Duncan was fired by Andersen after the accounting firm acknowledged the large-scale destruction of documents and deletion of computer files related to the collapse of the energy giant, whose bankruptcy cost thousands of employees their jobs and, in many cases, their life savings.
Duncan could prove crucial in enabling prosecutors to build a case against Enron.
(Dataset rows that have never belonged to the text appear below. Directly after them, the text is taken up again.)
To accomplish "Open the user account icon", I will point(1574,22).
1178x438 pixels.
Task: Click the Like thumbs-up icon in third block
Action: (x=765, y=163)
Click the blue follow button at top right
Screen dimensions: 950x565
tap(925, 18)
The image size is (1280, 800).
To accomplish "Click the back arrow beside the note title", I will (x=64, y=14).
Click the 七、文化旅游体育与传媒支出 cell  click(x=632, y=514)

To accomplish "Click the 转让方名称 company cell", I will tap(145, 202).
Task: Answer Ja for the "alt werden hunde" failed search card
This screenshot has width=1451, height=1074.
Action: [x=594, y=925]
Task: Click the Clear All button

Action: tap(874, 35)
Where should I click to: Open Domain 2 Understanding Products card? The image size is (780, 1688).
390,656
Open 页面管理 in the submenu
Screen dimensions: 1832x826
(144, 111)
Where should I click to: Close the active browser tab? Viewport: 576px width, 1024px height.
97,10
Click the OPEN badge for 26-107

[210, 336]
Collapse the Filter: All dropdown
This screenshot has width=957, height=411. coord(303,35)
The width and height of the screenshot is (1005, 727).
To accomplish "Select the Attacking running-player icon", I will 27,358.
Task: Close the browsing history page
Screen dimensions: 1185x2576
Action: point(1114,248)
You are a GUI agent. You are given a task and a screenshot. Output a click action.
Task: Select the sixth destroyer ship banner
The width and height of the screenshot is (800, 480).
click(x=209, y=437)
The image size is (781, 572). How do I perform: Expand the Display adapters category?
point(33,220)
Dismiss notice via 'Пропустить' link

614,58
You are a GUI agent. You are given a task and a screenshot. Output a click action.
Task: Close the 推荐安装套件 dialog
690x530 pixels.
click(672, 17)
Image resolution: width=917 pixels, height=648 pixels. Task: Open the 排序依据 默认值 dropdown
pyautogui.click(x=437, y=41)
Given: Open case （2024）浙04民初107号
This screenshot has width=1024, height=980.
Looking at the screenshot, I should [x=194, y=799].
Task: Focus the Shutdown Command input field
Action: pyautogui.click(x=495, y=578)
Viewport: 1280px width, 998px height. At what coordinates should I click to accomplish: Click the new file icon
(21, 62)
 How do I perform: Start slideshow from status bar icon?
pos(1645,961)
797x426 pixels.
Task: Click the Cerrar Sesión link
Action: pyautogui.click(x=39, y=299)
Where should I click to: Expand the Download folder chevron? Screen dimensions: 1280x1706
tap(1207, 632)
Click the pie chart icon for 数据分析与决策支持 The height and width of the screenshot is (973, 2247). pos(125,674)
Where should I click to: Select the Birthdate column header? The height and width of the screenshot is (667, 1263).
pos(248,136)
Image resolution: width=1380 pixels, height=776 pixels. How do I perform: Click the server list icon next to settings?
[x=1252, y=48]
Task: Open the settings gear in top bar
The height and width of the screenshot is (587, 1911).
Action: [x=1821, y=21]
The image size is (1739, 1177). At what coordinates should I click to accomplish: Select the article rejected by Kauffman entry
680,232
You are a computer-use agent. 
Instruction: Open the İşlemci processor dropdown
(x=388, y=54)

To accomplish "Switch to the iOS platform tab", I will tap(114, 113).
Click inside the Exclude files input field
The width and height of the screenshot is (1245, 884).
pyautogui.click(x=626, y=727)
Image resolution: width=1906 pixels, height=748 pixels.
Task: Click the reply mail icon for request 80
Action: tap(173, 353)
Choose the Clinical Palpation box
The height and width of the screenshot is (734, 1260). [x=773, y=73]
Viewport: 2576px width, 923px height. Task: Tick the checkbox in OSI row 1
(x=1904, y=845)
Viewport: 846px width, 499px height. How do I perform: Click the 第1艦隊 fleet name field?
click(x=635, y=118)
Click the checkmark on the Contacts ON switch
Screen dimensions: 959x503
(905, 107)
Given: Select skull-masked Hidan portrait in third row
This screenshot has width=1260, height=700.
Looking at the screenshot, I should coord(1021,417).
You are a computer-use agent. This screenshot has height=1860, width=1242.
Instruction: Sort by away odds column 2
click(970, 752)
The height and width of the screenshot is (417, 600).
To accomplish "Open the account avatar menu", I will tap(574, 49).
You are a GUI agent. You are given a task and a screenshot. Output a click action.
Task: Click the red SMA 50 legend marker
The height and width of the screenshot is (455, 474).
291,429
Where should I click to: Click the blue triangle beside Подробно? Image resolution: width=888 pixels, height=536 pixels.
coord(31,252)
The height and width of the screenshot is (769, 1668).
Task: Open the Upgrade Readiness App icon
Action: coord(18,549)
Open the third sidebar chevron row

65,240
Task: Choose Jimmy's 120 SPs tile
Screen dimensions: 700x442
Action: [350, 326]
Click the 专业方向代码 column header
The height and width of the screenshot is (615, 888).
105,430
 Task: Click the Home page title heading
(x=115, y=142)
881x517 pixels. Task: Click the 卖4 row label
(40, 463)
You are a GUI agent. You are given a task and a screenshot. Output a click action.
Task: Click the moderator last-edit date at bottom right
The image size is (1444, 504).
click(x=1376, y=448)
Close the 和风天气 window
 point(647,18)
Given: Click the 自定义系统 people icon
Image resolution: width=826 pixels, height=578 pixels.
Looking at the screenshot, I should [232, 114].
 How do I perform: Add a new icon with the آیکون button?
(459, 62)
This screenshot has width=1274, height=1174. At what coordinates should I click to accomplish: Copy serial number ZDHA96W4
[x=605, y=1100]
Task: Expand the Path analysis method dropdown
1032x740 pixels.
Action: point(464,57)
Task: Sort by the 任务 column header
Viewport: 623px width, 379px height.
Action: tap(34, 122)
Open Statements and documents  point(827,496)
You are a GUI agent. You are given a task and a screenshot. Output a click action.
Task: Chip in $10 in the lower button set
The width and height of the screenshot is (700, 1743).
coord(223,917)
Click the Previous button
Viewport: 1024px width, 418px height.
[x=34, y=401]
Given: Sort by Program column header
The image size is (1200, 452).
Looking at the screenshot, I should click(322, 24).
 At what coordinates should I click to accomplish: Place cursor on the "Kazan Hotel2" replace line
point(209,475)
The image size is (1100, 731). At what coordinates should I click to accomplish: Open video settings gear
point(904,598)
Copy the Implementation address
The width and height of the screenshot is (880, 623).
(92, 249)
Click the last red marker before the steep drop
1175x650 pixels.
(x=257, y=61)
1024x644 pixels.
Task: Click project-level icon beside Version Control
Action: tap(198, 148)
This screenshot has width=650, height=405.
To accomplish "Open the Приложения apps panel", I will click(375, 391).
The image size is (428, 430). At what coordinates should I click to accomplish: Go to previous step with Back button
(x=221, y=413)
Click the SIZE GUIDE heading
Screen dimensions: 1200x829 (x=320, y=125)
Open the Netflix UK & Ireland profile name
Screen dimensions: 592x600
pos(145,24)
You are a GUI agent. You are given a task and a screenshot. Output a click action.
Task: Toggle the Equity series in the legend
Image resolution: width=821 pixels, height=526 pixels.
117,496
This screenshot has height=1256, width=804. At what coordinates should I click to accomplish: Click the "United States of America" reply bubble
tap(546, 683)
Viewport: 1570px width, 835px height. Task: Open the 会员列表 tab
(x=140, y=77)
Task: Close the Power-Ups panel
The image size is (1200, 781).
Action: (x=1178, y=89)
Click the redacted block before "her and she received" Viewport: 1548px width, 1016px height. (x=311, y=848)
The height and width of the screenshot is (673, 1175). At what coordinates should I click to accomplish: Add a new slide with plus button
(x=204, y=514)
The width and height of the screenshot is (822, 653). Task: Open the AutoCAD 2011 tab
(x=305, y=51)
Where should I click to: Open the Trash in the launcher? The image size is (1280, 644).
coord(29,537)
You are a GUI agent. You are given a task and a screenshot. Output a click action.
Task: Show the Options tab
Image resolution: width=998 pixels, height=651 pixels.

As the senior auditor in charge of the Enron account, he would presumably have knowledge of the complex web of partnerships used by the company to keep millions of dollars in debt off its books.
Under the plea bargain, Duncan is immune to any further prosecution related to the Enron case as long as he fully cooperates with federal authorities — which could include testimony at future trials — and agrees not to sell his story or otherwise profit from the debacle.
In court, Duncan described how he ordered Andersen employees on Oct. 21 to destroy certain documents two days after he learned that the SEC was investigating Enron.
"I also personally destroyed such documents," Duncan told the judge. "I accept that my conduct violated federal law."
Prosecutors said the shredding occurred between Oct. 23 and Nov. 9. The SEC notified Andersen on Nov. 8 that it would subpoena documents related the firm's work on Enron.
A grand jury indicted Andersen on March 7 on a charge of obstructing justice, accusing the firm of destroying "tons of paper" at offices worldwide and deleting enormous numbers of computer files on its Enron audits. At times, the government said, the destruction was so frenetic that employees worked overtime and shredding machines could not keep up.
The indictment was unsealed March 14. Andersen has pleaded innocent, and a trial is set for May 6. In the meantime, Andersen is struggling to save itself as large numbers of its clients are dropping the firm. Walgreen Co., International Paper Co. and Oracle Corp. were among 11 public companies to dump Andersen on Tuesday.
Robert Mintz, a former federal prosecutor and an expert on white-collar crime, said Duncan's plea significantly weakens Andersen's hand in trying to work out a settlement of the criminal case.
"His defection represents the first thread in the unraveling of the defense," Mintz said. "Andersen's best defense was the presentation of a unified front, categorically denying any intentional wrongdoing by any employees."